:: Problem statement ::
Rewrite all the lines below, requests included, scaling every coordinate in the answers by 0.3 and rounding to whole numbers, with halves going up. Keep the requests unchanged and leave the pictures out.

:: Exercise inputs ::

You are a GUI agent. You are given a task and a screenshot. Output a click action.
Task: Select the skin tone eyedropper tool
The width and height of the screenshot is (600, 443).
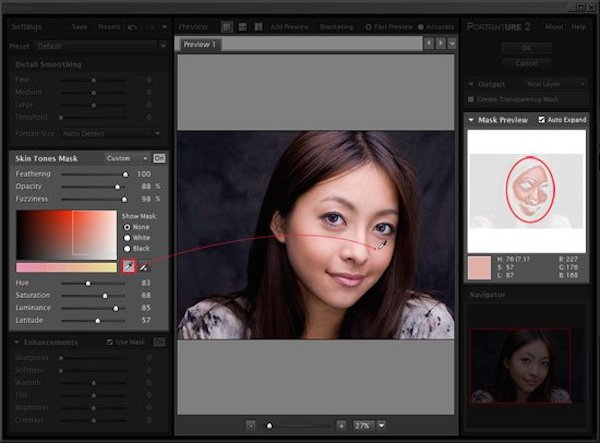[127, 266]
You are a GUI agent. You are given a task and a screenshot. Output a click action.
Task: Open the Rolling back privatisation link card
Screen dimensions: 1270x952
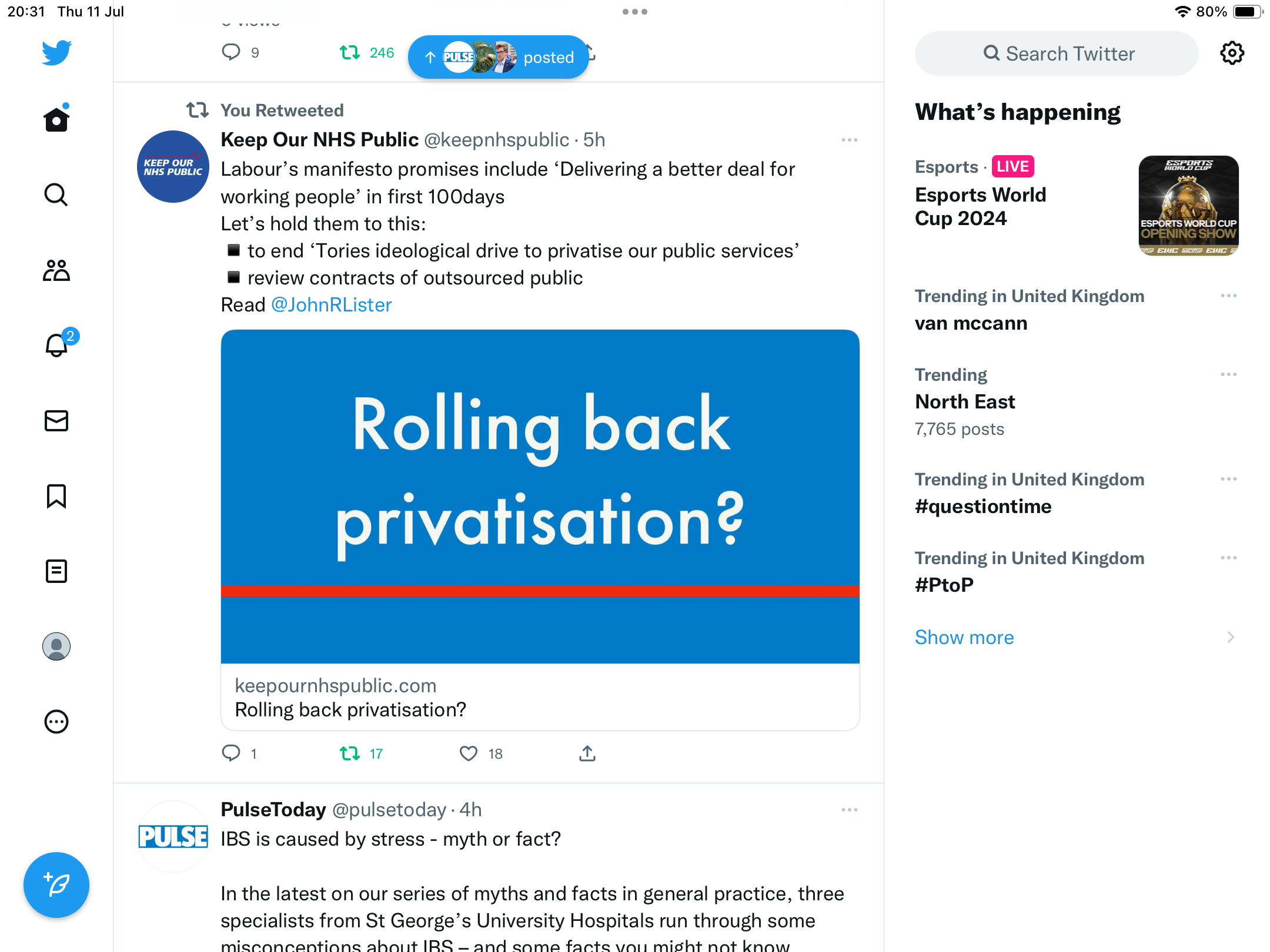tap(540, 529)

:::

:: Task solution ::
You are a GUI agent. You are given a task and a screenshot. Output a click action.
Task: Select the skin tone eyedropper tool
The width and height of the screenshot is (600, 443).
[38, 80]
You are a GUI agent. You are given a task and a screenshot. Output a click action.
Task: Open the Rolling back privatisation link card
Screen dimensions: 1270x952
tap(162, 159)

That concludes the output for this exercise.